What you will do –
Search the records for the string "computer" and copy every line where it turns up.

__________________________________________________

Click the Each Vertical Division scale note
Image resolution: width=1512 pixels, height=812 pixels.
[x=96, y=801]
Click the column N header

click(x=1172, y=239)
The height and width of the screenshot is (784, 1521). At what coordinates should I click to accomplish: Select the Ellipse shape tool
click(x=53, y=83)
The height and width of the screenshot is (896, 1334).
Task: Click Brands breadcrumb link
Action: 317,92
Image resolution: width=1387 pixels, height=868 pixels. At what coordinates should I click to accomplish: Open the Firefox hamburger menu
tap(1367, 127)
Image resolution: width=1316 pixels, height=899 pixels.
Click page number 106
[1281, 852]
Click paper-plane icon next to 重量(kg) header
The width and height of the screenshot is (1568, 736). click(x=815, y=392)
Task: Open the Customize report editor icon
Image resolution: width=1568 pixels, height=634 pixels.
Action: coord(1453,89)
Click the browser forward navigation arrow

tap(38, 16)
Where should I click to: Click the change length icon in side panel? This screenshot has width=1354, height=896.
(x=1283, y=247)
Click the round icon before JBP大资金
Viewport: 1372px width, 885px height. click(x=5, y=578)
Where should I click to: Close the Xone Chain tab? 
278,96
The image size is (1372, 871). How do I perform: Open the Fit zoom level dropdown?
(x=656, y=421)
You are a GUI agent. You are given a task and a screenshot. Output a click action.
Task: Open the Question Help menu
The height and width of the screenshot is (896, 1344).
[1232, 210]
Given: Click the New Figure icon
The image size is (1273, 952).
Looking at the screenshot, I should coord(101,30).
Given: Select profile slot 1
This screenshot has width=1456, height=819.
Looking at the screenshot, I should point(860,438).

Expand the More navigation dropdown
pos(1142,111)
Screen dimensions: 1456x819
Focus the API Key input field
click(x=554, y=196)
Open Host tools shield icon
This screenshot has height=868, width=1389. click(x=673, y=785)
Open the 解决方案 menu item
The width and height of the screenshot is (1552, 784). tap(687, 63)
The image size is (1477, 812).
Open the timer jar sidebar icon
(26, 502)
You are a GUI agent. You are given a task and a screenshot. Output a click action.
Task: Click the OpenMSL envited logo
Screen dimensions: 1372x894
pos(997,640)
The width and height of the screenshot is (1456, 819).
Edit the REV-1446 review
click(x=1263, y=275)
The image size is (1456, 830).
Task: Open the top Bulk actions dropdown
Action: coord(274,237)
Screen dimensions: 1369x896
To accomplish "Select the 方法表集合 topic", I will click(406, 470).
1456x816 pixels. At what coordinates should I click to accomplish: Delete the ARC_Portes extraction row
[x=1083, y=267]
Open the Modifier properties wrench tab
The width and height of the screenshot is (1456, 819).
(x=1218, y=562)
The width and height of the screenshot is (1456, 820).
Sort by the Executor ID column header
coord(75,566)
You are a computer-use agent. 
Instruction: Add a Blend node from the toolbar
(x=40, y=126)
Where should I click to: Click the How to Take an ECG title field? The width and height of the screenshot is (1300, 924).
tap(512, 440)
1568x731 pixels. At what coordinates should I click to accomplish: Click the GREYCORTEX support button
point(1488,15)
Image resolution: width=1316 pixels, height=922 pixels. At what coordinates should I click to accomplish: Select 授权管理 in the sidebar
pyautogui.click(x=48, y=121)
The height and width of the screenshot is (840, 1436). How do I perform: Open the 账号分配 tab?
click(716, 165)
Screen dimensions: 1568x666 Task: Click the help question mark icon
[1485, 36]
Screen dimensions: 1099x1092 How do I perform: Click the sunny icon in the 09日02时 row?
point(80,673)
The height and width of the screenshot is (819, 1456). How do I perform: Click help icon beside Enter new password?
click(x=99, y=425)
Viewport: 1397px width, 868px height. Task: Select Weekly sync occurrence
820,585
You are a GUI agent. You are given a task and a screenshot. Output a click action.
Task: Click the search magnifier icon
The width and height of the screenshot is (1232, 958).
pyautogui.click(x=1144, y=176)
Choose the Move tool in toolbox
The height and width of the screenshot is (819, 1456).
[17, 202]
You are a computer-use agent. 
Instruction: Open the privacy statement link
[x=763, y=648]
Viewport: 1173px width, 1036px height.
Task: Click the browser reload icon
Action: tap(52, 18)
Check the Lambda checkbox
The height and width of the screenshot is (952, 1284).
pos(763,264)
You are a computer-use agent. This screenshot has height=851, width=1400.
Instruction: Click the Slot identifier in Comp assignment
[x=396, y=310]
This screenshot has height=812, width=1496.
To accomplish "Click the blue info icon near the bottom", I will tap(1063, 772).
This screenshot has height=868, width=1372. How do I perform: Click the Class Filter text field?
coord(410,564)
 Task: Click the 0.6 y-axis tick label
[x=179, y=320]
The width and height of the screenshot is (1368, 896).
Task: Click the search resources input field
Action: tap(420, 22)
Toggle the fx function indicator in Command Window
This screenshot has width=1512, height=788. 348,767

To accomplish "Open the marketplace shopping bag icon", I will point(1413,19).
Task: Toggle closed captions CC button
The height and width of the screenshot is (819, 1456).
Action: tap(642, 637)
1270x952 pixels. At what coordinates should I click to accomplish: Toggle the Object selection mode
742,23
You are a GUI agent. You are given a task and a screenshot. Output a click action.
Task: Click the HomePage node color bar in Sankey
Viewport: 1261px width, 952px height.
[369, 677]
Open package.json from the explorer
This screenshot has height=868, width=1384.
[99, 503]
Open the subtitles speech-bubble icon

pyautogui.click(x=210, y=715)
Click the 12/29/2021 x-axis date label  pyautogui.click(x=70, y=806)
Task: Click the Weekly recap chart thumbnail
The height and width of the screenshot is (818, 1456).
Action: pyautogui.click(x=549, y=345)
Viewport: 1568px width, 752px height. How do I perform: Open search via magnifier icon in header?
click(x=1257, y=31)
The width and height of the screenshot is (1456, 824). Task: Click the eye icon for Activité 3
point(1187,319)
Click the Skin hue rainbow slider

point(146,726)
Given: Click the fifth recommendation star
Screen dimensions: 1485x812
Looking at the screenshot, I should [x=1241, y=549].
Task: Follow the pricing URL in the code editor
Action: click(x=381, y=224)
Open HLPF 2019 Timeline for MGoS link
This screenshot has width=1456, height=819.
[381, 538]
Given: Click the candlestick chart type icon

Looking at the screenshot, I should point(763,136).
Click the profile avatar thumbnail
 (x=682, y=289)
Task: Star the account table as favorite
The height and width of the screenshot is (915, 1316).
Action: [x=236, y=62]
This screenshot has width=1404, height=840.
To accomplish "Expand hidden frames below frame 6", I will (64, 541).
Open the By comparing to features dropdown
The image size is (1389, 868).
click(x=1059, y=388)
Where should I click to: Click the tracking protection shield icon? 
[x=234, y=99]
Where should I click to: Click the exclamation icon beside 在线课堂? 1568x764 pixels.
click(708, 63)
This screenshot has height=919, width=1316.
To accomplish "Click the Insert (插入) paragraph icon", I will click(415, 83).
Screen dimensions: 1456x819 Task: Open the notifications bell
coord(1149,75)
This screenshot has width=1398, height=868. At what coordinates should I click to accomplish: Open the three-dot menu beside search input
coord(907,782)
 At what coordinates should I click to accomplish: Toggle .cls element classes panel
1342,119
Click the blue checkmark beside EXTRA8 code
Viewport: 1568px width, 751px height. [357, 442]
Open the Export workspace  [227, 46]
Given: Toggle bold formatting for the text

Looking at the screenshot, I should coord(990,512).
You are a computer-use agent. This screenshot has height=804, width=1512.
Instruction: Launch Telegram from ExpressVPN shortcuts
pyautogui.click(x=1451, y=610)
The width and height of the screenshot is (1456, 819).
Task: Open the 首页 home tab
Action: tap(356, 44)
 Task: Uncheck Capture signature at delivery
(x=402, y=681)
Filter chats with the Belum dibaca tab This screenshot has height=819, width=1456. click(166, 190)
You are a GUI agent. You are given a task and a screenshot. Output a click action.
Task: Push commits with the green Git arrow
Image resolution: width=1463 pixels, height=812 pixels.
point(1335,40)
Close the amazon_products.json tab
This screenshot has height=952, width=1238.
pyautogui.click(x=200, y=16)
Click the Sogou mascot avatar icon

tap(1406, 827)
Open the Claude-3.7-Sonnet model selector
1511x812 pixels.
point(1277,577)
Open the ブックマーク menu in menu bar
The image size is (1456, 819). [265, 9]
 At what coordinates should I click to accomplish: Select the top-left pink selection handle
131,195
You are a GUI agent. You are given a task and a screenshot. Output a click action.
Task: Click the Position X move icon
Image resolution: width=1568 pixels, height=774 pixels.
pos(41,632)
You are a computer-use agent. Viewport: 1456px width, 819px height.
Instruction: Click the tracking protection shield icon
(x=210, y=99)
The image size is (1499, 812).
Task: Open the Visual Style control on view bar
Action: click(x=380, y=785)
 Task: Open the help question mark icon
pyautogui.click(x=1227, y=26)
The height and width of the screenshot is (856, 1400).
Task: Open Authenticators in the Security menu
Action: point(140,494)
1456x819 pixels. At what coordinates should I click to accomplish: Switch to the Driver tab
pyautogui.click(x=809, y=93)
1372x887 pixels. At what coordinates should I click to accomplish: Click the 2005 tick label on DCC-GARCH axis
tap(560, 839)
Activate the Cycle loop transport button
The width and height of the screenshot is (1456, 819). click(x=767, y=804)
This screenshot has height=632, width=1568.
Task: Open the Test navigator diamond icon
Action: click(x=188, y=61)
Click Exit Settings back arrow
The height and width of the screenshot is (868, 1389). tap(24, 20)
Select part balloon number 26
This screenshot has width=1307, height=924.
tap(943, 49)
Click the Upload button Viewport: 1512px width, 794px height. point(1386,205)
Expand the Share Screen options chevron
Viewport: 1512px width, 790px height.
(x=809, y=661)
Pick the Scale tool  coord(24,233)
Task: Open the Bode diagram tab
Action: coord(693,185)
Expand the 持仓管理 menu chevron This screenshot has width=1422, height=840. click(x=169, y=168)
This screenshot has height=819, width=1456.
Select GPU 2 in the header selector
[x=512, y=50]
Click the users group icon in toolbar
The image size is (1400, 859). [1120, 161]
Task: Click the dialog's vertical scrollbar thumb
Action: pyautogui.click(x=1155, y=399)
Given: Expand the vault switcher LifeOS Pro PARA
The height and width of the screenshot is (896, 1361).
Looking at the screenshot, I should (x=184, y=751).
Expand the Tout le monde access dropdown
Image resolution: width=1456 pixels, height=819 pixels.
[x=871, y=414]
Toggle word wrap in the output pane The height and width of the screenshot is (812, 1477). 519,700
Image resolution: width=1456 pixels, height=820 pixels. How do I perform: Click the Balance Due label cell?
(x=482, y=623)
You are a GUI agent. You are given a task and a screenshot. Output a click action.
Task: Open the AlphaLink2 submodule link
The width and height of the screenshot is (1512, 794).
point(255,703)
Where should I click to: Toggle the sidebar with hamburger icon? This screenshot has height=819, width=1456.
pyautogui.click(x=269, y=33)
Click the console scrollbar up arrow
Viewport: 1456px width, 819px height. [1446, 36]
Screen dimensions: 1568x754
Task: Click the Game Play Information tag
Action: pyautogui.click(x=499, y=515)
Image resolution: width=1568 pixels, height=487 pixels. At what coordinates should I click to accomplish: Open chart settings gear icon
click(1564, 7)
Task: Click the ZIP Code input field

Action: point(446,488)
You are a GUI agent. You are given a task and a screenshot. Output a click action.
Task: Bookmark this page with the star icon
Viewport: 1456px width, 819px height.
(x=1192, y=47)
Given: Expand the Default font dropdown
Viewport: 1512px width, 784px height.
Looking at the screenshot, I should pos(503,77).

__________________________________________________

Answer to this task –
You are a computer-use agent. 
You are a computer-use agent. 
You are a computer-use agent. This screenshot has height=851, width=1400.
You are a computer-use agent. This screenshot has height=804, width=1512.
You are a computer-use agent. Viewport: 1456px width, 819px height.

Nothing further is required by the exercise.